Mozilla has roughly 85 thousand tests for Firefox, which is built for about 90 configurations (combinations of target operating system, build flags, and so on), and they get around 300 pushes to version control per day. That’s about 2.3 billion individual tests to run every day.

Running that many tests takes a lot of hardware resources, and so it has a real cost. Beyond the financial aspect, running all tests for every configuration for every push takes time and causes friction in the development process: other developers have to wait for your push to finish testing.

The goal of the work reported on in this blog post is about reducing the number of tests that are run without sacrificing quality, using machine-learning technologies. Previously, Mozilla has prioritised some configurations over others, and runs a smaller set of tests for some than others, or runs tests less frequently. They also integrate into a dedicated integration branch, and merge from that into the main branch manually, using dedicated people, “code sheriffs”, who make informed decisions.

The machine-learning approach is based on the realisation that one can deduce patterns from historical data: if this module changes, then if any tests fail it’s probably this set of tests. Thus, when a new change comes in, analysing what has changed can inform what tests to run, or in which order to run them. For CI, if the automated tests will fail, it’s better that they fail fast. Not only does this mean developers get feedback sooner, and can start fixing things earlier, but also the other tests don’t necessarily need to be run at all.

The book club group had long discussion about the article. Overall we found Mozilla’s approach to testing the Firefox browser impressive. We certainly understand the motivation to reduce number of tests run without compromising on quality. It seems to be an issue that many large software projects have to face: it’s one more thing to balance to meet various conflicting needs and requirements.

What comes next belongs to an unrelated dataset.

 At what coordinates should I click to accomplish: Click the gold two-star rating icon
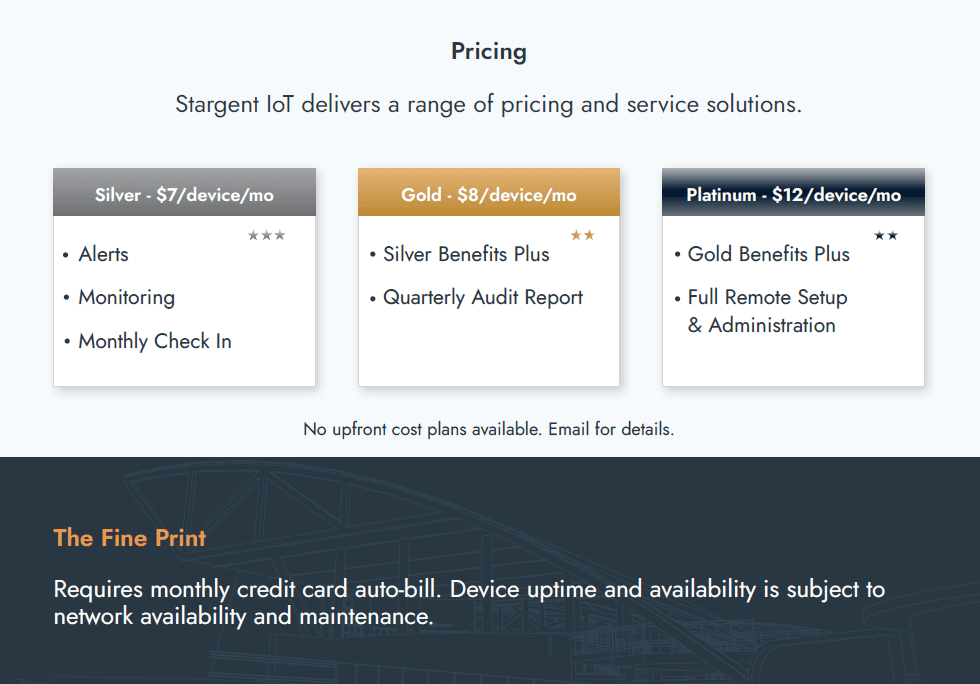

Large code bases are different from small ones. The sheer scale of things brings problems rarely seen in smaller code bases, and expose more problems in compilers, operating systems, and even hardware, than most small projects do. Large projects tend to also have more flaky tests (tests that sometimes fail for no obvious reason, but sometimes pass). Large projects may also have to make different kinds of careful compromises when tests fail, to maintain forward momentum.

We each had some amusing stories about how machine-learning can fail amusingly, but it seems Mozilla is doing things in ways that should avoid most of the inexplicable failures. We had some thoughts about how Mozilla might use their historical data and machine-learning more. For example, perhaps ML could identify flaky tests automatically: tests that fail unusually much, even when nothing seemingly related to the them has changed? Or perhaps identifying tests that become flaky?

Maybe ML could identify parts of code that could do with quality improvement: specific code modules that result in test failures unusually often? Or identify hidden, undeclared coupling between parts of the code: if this code module is changed, then tests for this other code module fail unusually often?

Overall, we liked the article. It reports on work in progress, and we look forward to learning more.